By Kathryn Doyle
(Reuters Health) - For people diagnosed with cancer, the risk of cancer death falls as physical activity rises, according to a new analysis of more than 70 existing studies.
Researchers found the same holds true for everyone – supporting the current World Health Organization recommendation of moderate physical activity to combat the risk of chronic disease, they write in the British Journal of Sports Medicine.
The WHO recommends two and a half hours of moderate exercise per week for some health benefit and five hours of moderate exercise per week for additional benefit. Half as much time per week of vigorous physical activity, like running, may confer the same benefits.
There are no specific recommendations for physical activity levels to combat cancer risk, although more activity has been tied to lower risk of death from breast, colorectal and prostate cancers, the authors note.
“Our results might help to update the recommendation concerning the advisable amount of physical activity to reduce cancer mortality,” said senior author Dr. Li Liu of Huazhong University of Science and Technology in China.
Doctors could start to incorporate physical activity into cancer treatments, Liu told Reuters Health by email.
The researchers included 71 studies of physical activity and cancer death risk in the general population or among cancer survivors.
When they pooled these results, people in the general population who got at least two and half hours of moderate activity like brisk walking, per week, were 13 percent less likely to die from cancer than those with the lowest activity levels.
They also looked at data in terms of MET-hours, a measure of the relative amounts of energy expended in given activities and time spent doing them. Resting represents 1 MET, while a 4-MET activity like brisk walking uses four times as much energy, according to the U.S. Office of Disease Prevention and Health Promotion.
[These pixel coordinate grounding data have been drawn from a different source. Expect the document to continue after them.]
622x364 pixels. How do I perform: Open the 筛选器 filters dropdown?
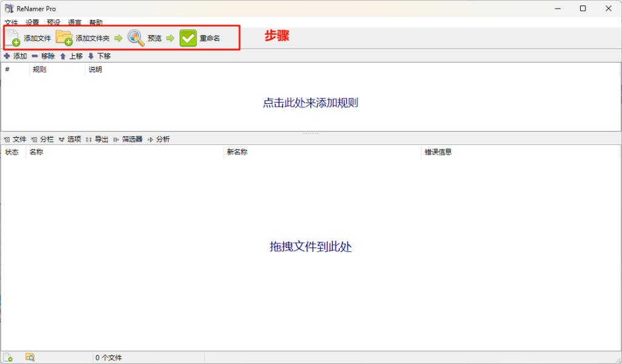point(128,139)
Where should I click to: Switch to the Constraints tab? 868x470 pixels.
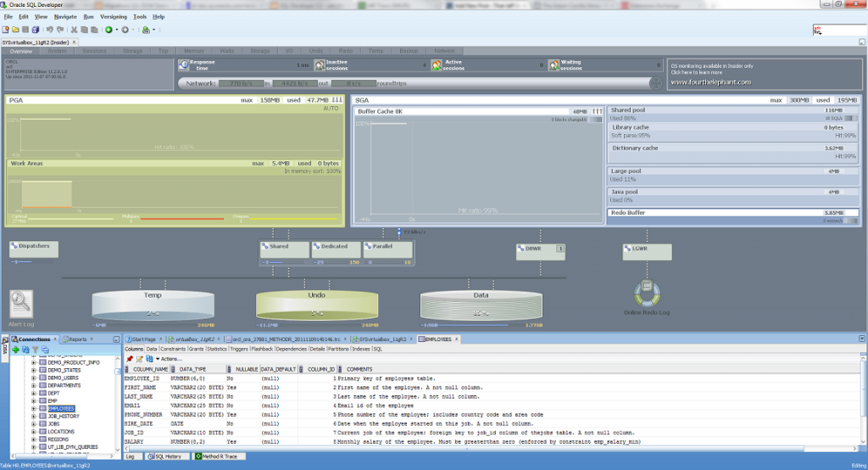click(x=173, y=349)
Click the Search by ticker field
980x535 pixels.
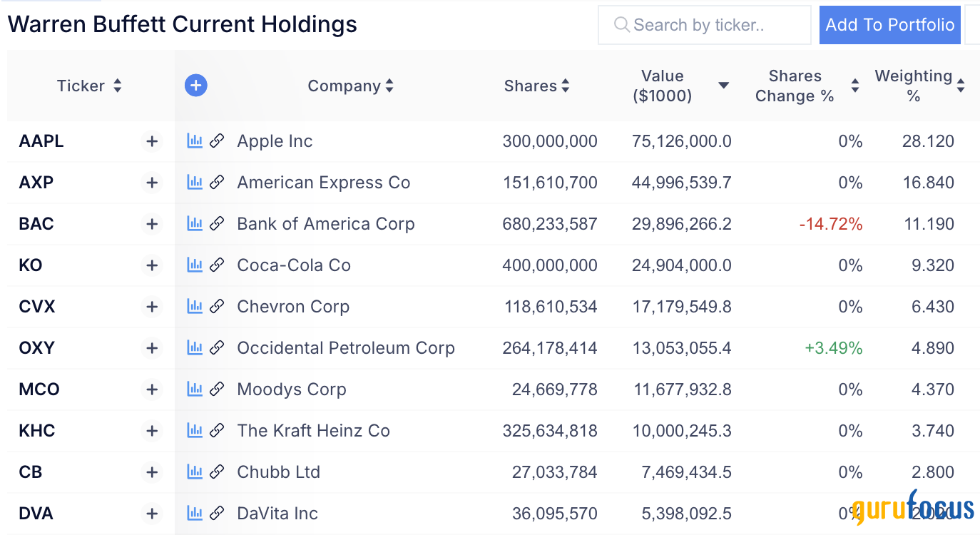coord(705,25)
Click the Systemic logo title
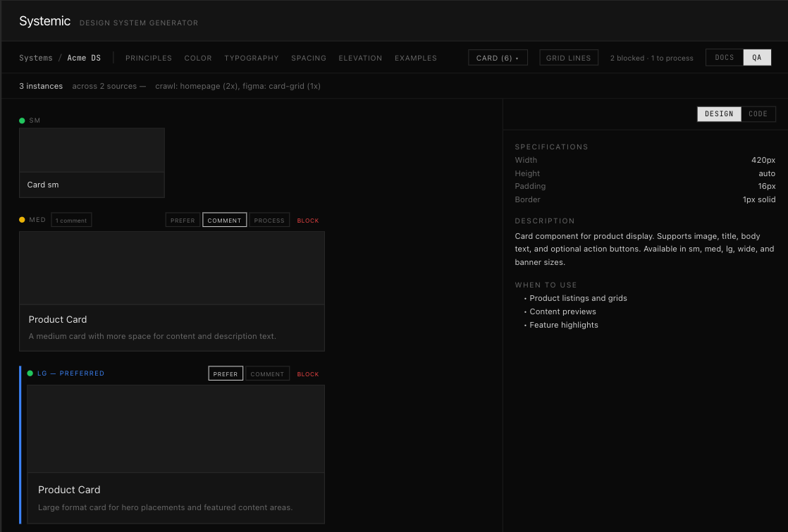 pos(44,21)
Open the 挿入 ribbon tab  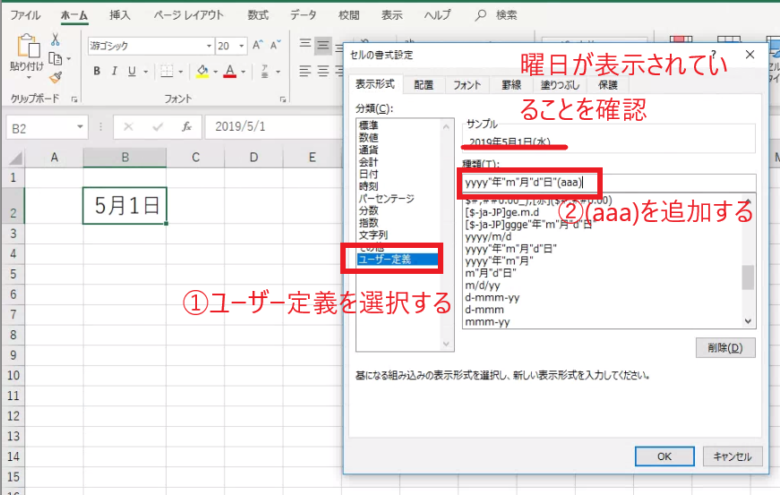point(119,15)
Doing a 4-MET activity for 30 minutes equals 2 MET-hours.
Cancer survivors who completed at least 15 MET hours per week of physical activity were 27 percent less likely to die from cancer.
Exercise after cancer diagnosis reduced cancer death risk more than prediagnosis exercise, the study team notes.
Exercise may change the body’s response to cancer, and those who exercise more may live healthier lifestyles in other ways as well, Liu said.
But many of the high-quality studies included in this analysis accounted for other healthy-lifestyle factors that may have played a role, Liu noted.
“Physical activity, mostly before diagnosis, and breast cancer mortality has been studied for decades, but only in the last 10 years or so have we been studying physical activity after diagnosis,” said Patrick T. Bradshaw of the University of California, Berkeley, who was not part of the new study.
“Other cancers (e.g. colorectal, ovarian) have been studied much less than breast cancer, but some researchers there have also found a reduction in mortality associated with increasing physical activity levels,” Bradshaw told Reuters Health by email.
So far, most studies have not been able to address which types of physical activity are most beneficial, he said.
Leisure time physical activity or recreational physical activity, but not occupational activity, is protective against cancer according to most research, Liu said.
“The take-home message here is encouraging - exercise may be beneficial even if started after diagnosis,” Bradshaw said.
“Based on huge evidence of the inverse association between physical activity and cancer mortality, there is no doubt that cancer patients should be physically active,” Liu said. “We suggest that cancer patients to consult their doctors about a personalized physical activity plan, including exercise time, exercise frequency, exercise mode and so on, which may help to promote the survival of patients without bringing too much physical burden.”